Ooh, ta, that looks handy, especially with supporting SPARQL. If it can load my 1.1GB TTL, I'll be beyond happy.


I’d love to learn more about your use case... I think SPARQL and RDF are pretty interesting technologies, but haven’t seen many real applications using them.


I'd describe SPARQL and RDF as general interfaces focused on interop, not "technologies" per se. You could use any technology to provide a SPARQL/RDF endpoint, including a relational database.


My current use case is that I'm working on something which is basically things in groups (which may also be in groups) and seeing if things like "items in group A which are linked to group C via linkages to items in group B" are easier with SPARQL + graph database than they are with Postgres.

(Previous use case was converting music industry data into RDF and providing query interfaces on top. That 1.1GB TTL is a CWR file converted to RDF as a stress tester.)


> "items in group A which are linked to group C via linkages to items in group B"

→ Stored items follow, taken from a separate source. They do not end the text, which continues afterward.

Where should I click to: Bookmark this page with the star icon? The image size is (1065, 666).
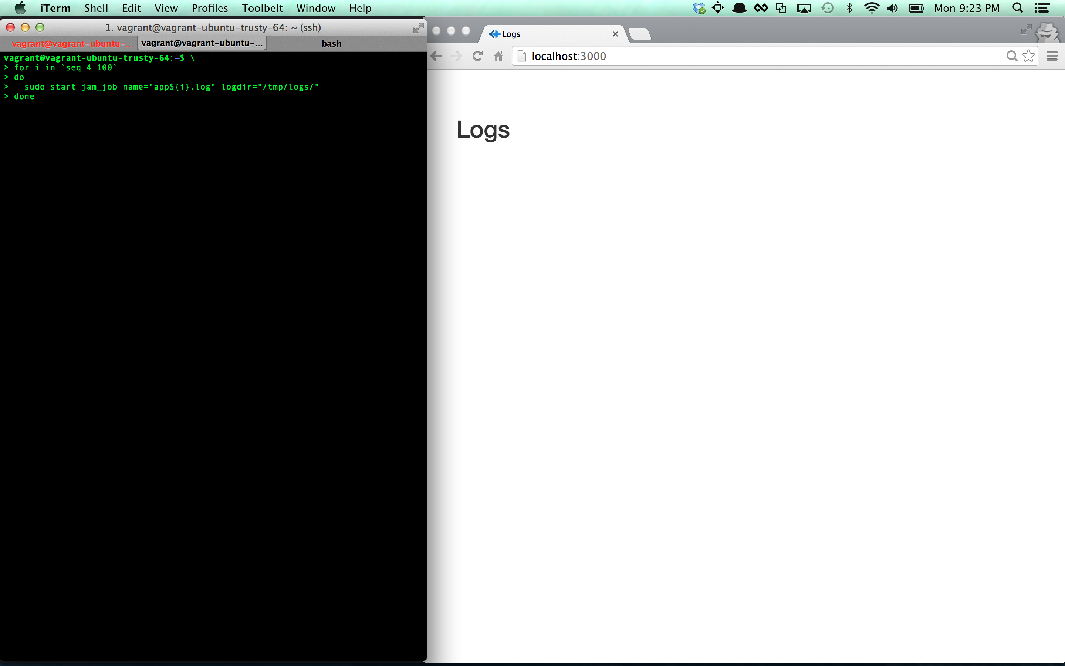tap(1028, 56)
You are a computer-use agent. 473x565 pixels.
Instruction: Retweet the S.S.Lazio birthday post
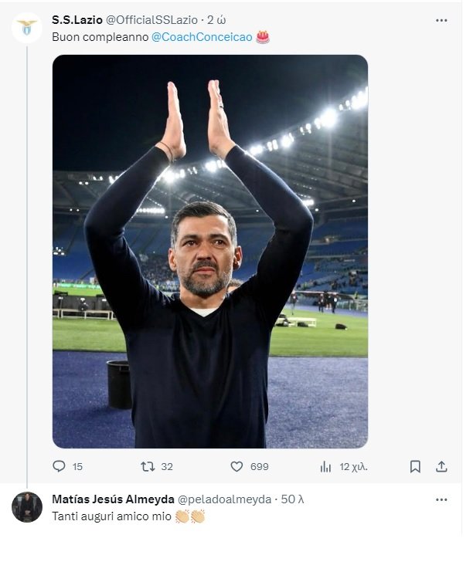point(148,467)
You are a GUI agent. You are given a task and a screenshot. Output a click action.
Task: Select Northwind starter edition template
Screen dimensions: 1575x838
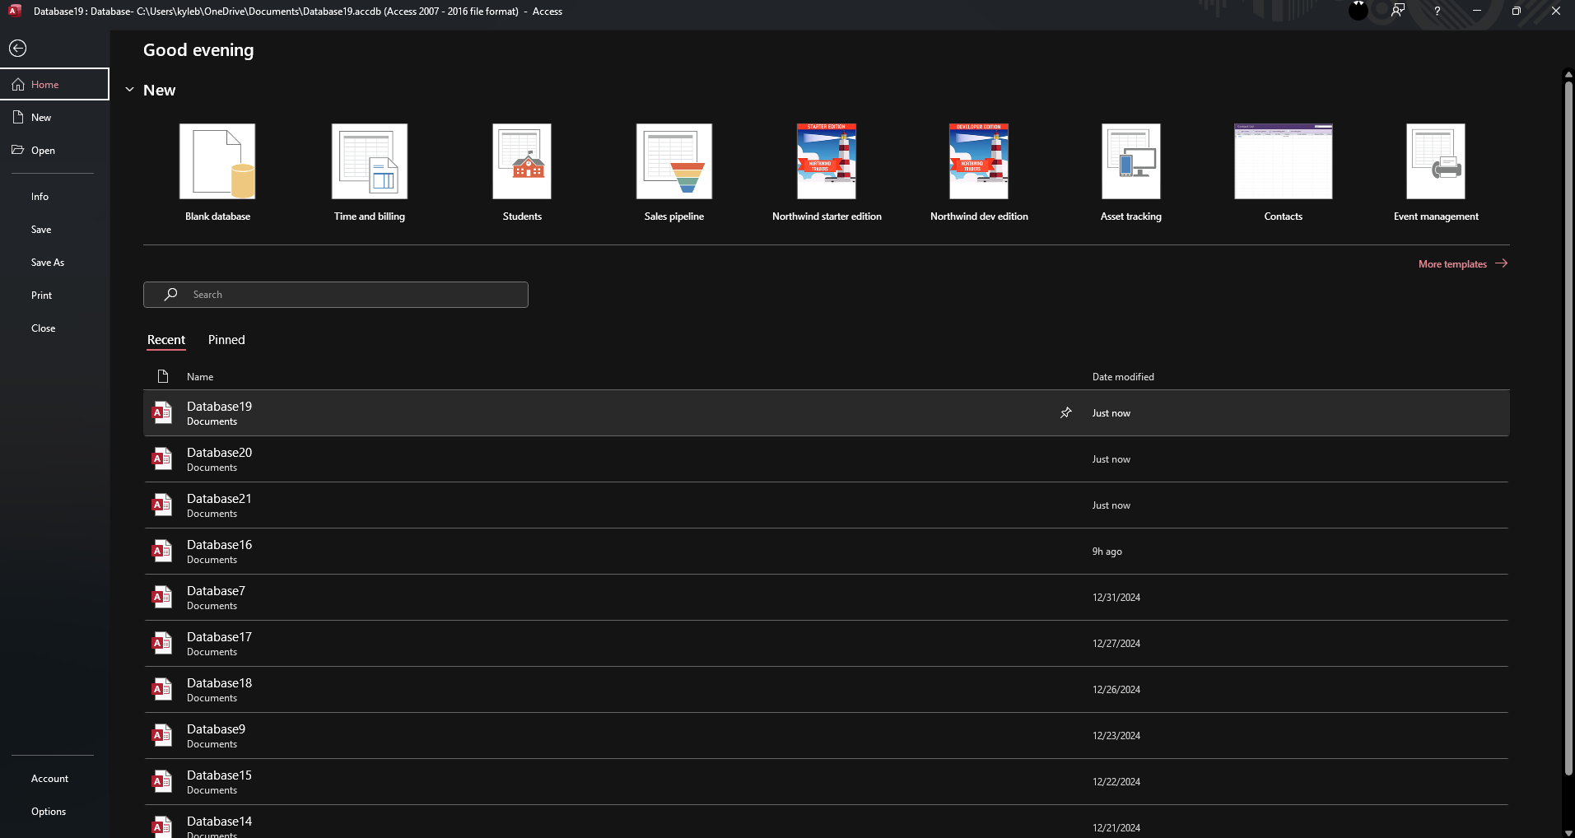point(826,161)
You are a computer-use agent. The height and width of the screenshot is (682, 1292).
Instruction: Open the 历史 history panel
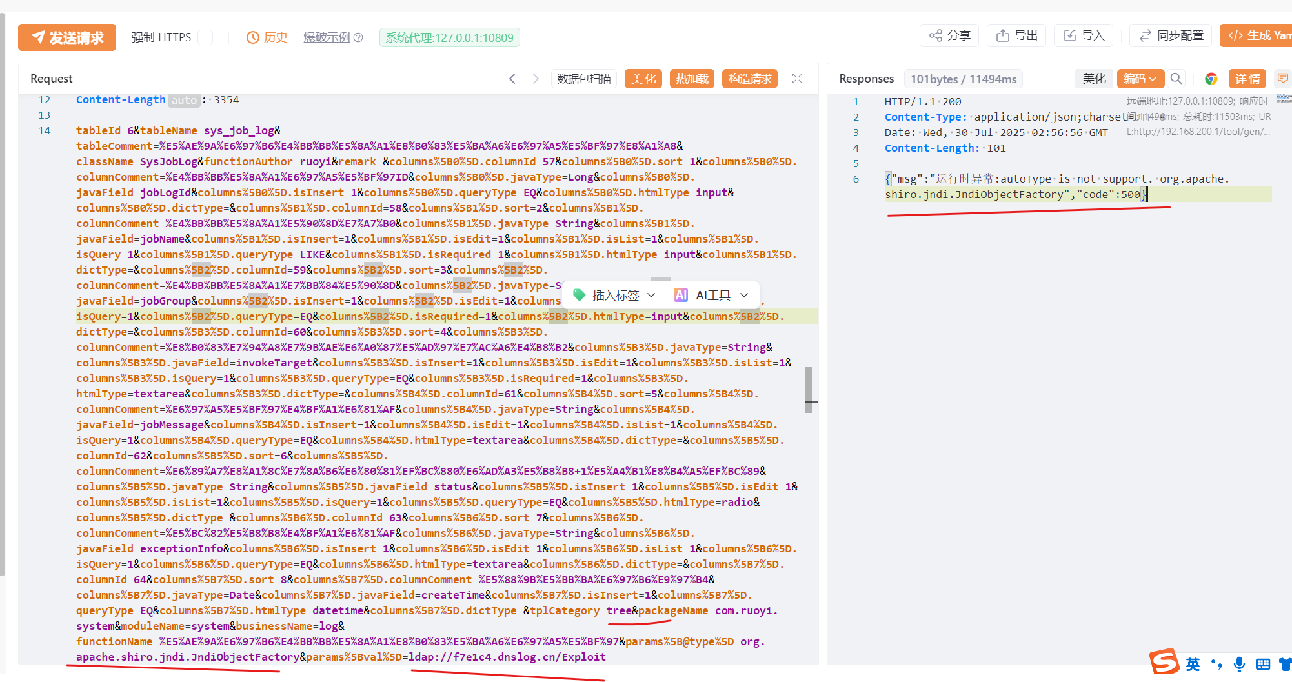click(x=267, y=37)

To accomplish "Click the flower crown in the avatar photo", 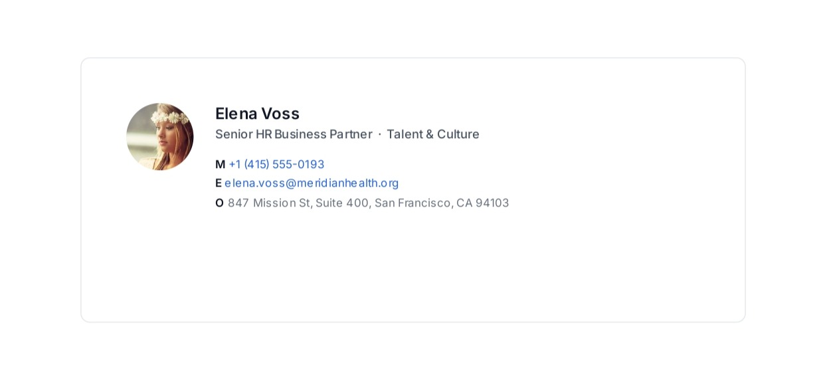I will click(169, 118).
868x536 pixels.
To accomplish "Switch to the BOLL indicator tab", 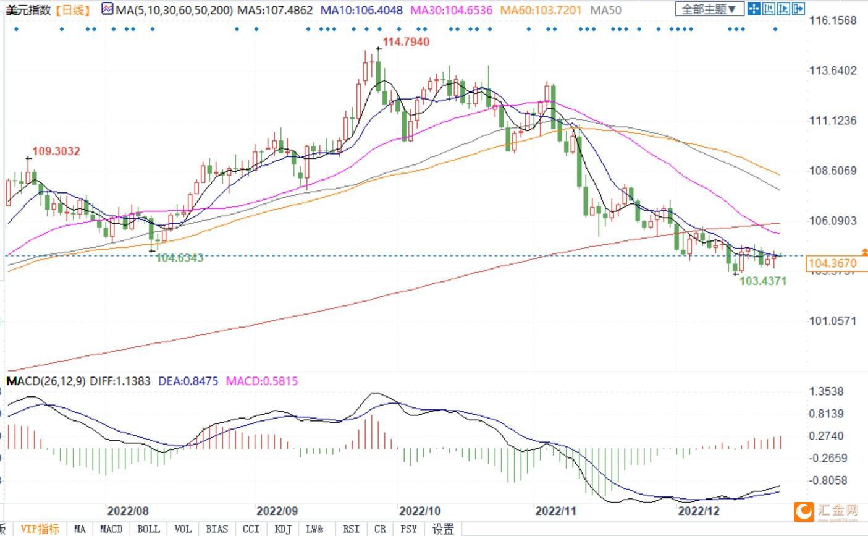I will [x=148, y=529].
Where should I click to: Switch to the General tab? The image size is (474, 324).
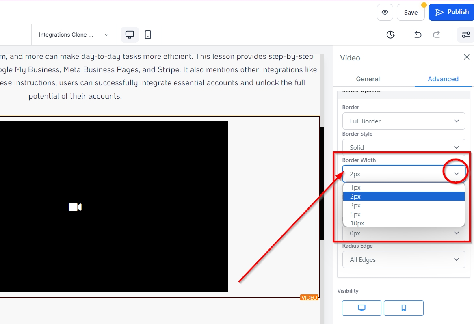click(x=368, y=79)
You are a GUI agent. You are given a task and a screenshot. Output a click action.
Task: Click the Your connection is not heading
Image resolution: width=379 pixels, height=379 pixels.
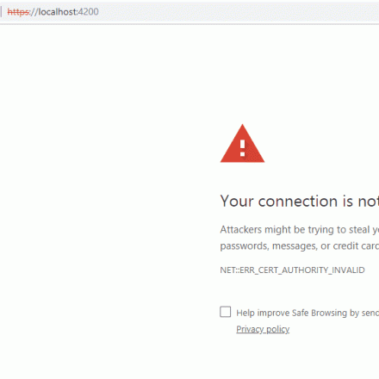point(300,201)
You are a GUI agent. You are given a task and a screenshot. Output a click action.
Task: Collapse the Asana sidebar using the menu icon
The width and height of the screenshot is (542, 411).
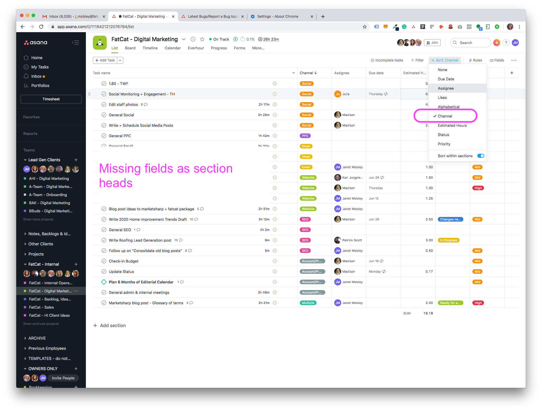coord(75,43)
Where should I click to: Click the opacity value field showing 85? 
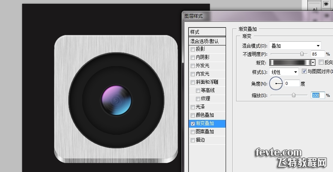coord(317,54)
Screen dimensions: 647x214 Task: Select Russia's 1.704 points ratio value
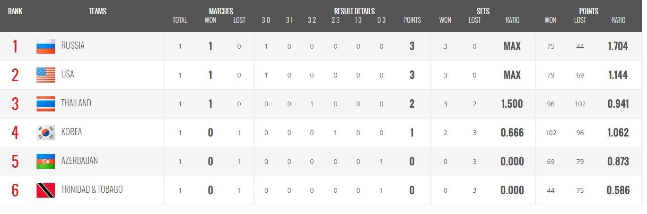tap(618, 46)
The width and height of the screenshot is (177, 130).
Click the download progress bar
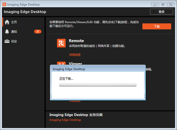point(98,85)
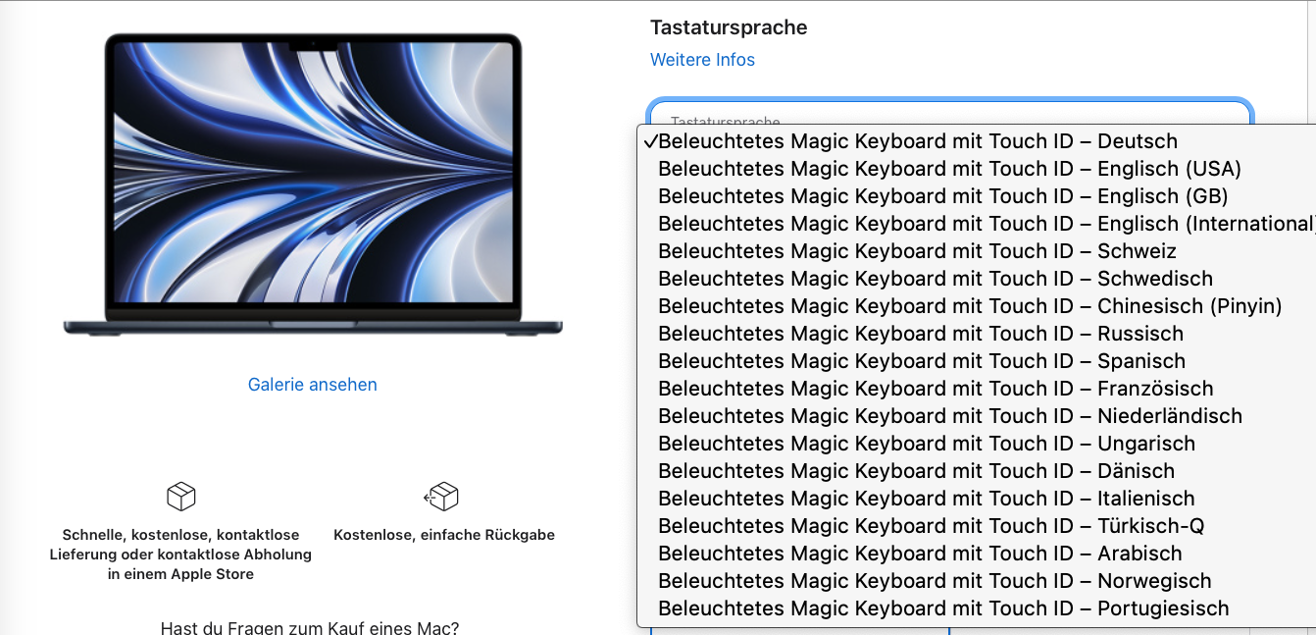The width and height of the screenshot is (1316, 635).
Task: Select the Englisch (International) keyboard option
Action: [976, 224]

Relational databases are actually quite convenient for such cases because you can model each "group" of items via a database table, including potentially an associative table which provides "linkage" between items in the database. Graph-based models are generally more limited than that, e.g. RDF and SPARQL are limited to simple triples which link a "source" and a "target" entity (both of which are essentially non-typed) according to a fixed "predicate". You can sort of materialize triples and endow them with extra information, but it gets clunky.


> Relational databases are actually quite convenient for such cases

I believe that someone may have done this in a nice way but every time I've encountered it (3 times thus far), it's always ended with complex SQL and tables being bent out of shape to try and keep performance.

> RDF and SPARQL are limited to simple triples which link a "source" and a "target" entity according to a fixed "predicate"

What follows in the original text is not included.